Father’s Day is a mix of emotions for a lot of people. Marvin Webster is the name of my earthly father, he’s an enigma to me. A heart attack ended his life some years ago, but his legacy lives on.
When many people are introduced to the concept of God being our Heavenly Father they quickly connect to their relationship to their earthly father. Fortunately, I never did that; perhaps because I was saved so young, I knew that God, being perfect, would always be far better than Marvin.
My Dad was a carrot-topped red-head, and he had the stereo-typical quick temper that came with it. My Mom never saw that part of him until after they were married (he was fixing a piece of farm equipment when it first evidenced), her Christian morals led her to stay true to her marriage vows.
The important things in life came rather easily to Dad: he proposed to my Mom in a letter he wrote to her while he was serving in the Army; he helped a neighbor on a nearby farm as he was growing up, that man sold that farm to Dad rather cheaply; and he drove with his Dad for a while as he started his family. I think all that led him to live a rather shallow life with his own offspring.

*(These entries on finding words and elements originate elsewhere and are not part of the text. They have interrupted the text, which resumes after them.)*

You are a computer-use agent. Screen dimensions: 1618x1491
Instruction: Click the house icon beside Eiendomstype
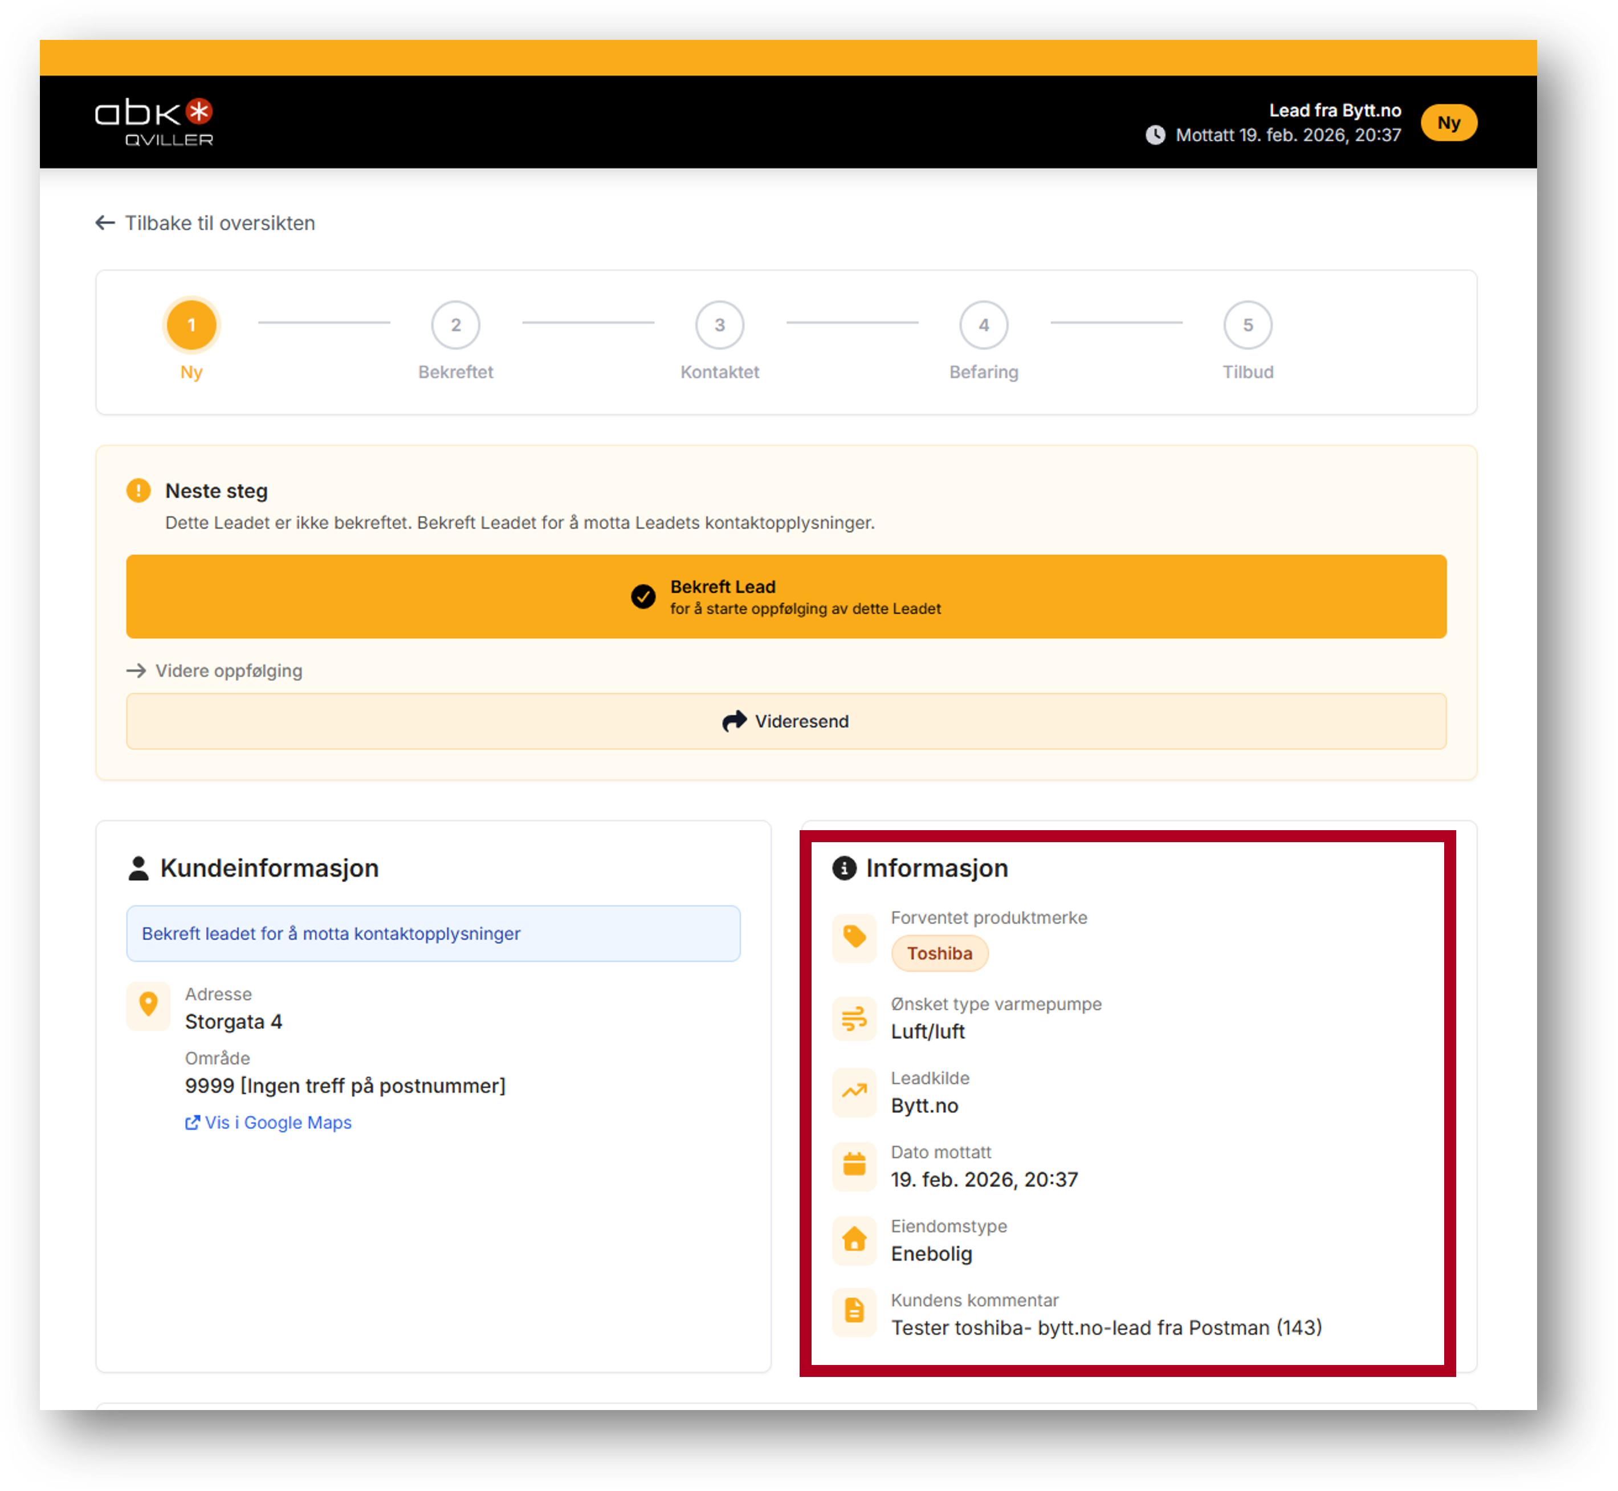coord(854,1240)
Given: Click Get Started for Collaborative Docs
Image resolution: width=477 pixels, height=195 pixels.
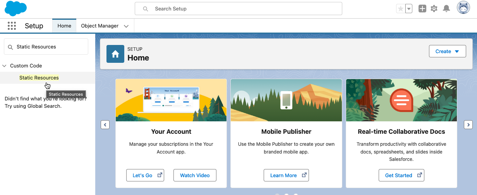Looking at the screenshot, I should [401, 175].
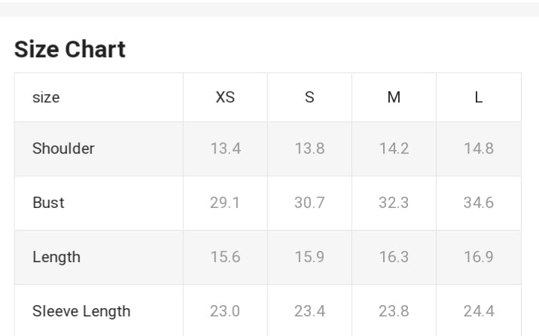Select the S column header
Screen dimensions: 539x336
(x=309, y=98)
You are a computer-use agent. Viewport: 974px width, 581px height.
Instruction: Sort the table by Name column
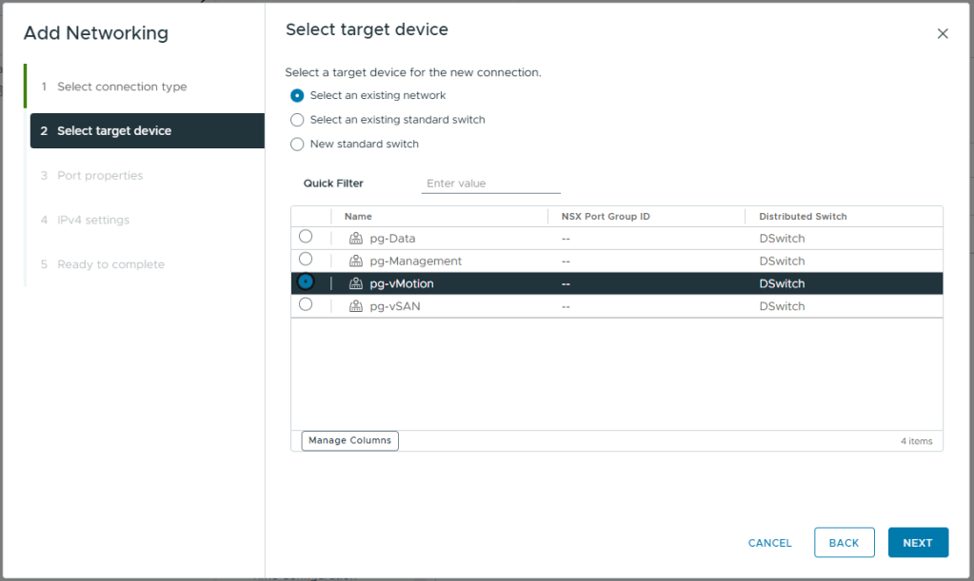tap(359, 217)
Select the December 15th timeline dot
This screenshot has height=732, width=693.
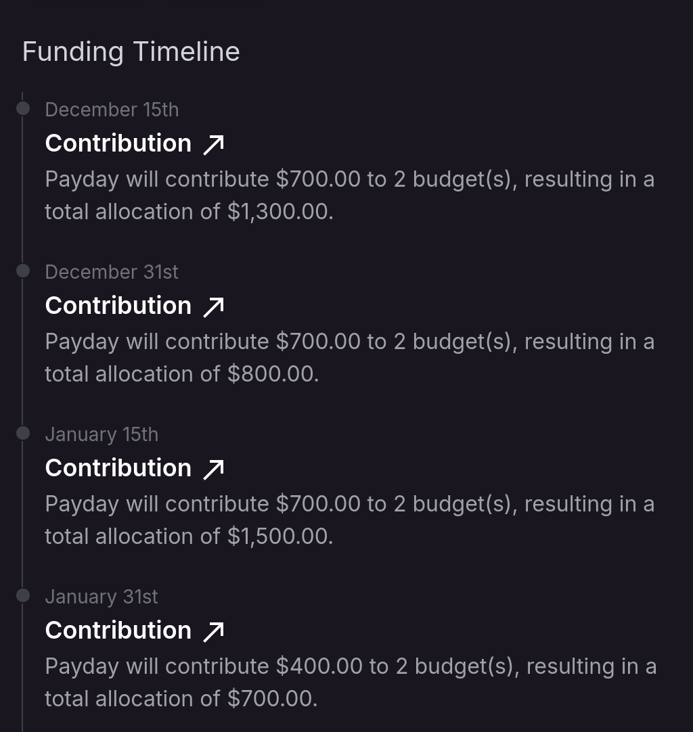tap(23, 108)
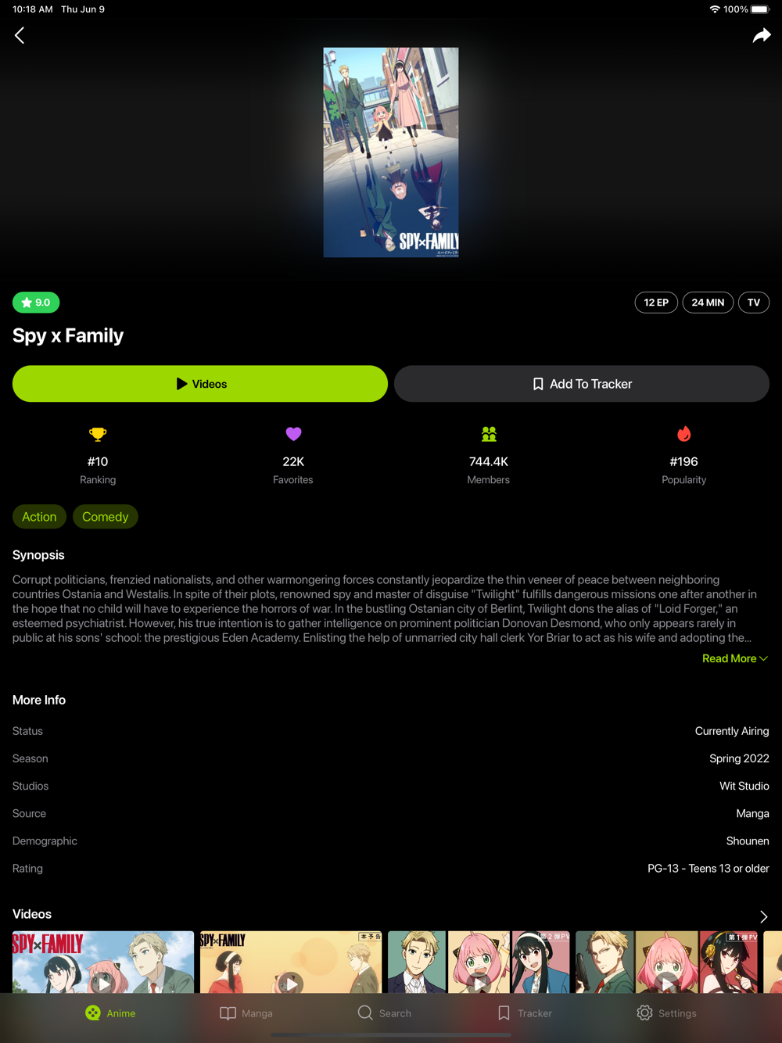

He shared stories of hunting and fishing from his youth, but he never did either of those with us. One year we even bought him a fishing license so he wouldn’t have his pat excuse for not going… he still didn’t share that experience with his children. Working on the farm was good enough for him, I guess; although we seldom were able to share any conversation while the equipment was roaring. I struggled with older male relationships for years because of this lack of any depth in this crucial model in my life.
Dad was good with numbers. He was the Head Sawyer at the lumber mill in White Cloud; that meant he ran the main saw that cut the logs into boards. He could rattle off the exact fraction of an inch measurement he would need to start the final set of cuts so the last piece would be the same size as all the others (taking into account the saw blade cuts), even more than a decade after he left that job.
Marvin was inspired to run for public office by his Mom. He started out as a trustee on the local township board. He was later voted in as the Supervisor, this allowed him to use his gift with numbers to be the local tax assessor (a position he held even after he left office because the next Supervisor didn’t pass the state exam to do that requirement of the post).
The single thing I admired most about my Dad was his left ring finger. His fingers got thicker as he aged, so his wedding band was firmly embedded into his finger. Even as a boy I knew the significance of that symbol of commitment. I was assured that he and Mom were inseparable, that grounded me.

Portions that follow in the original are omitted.